● **Stated problem**
Reproduce the lines verbatim, starting at the line that contains "You are a GUI" and ending at the last line, both included. Omit the pictures from your output.

● **Record set**
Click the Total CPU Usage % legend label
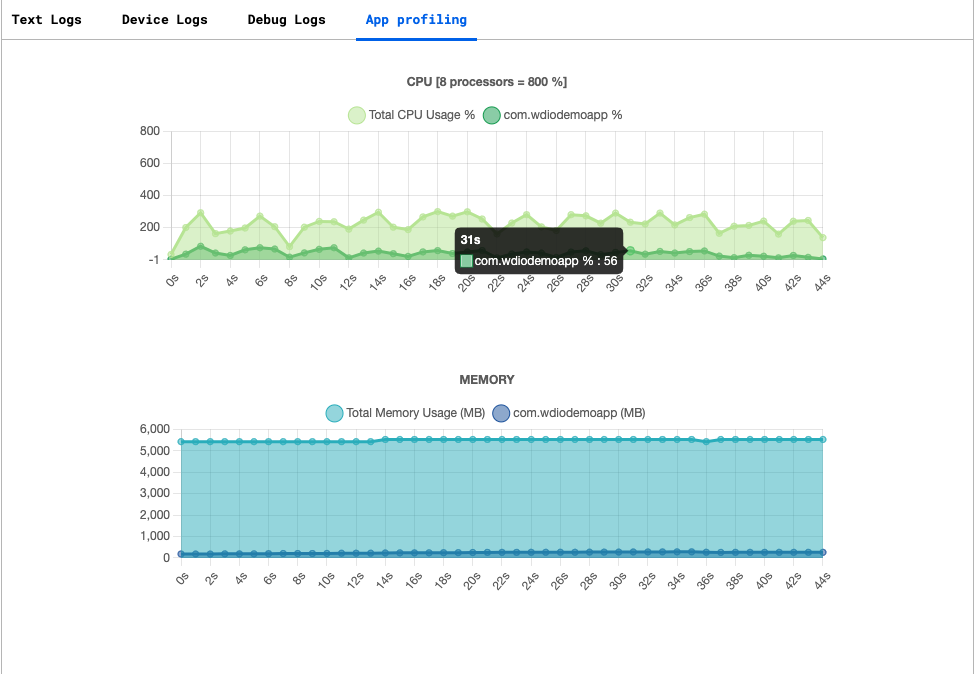Screen dimensions: 976x674 point(421,115)
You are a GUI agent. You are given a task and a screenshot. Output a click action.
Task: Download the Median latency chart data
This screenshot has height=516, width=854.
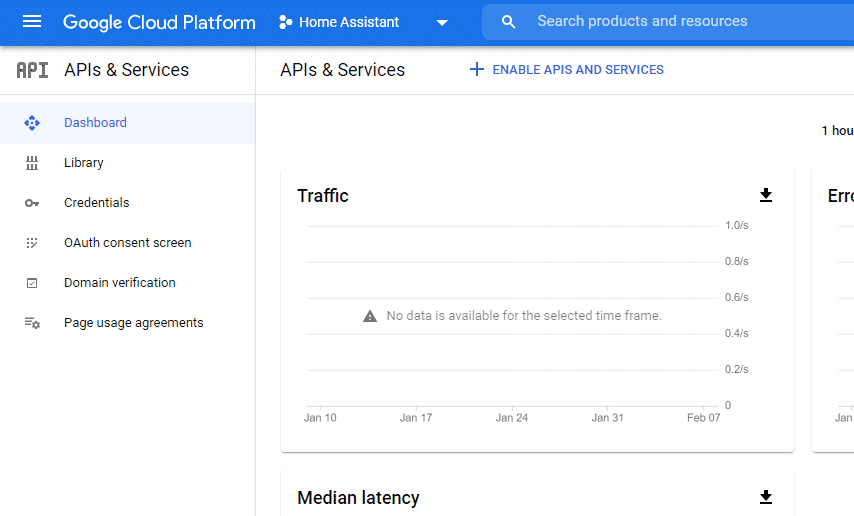click(x=766, y=497)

● **Answer to this task**
You are a GUI agent. You are given a task and a screenshot. Output a click action.
Task: Download the Median latency chart data
This screenshot has height=516, width=854.
click(x=766, y=497)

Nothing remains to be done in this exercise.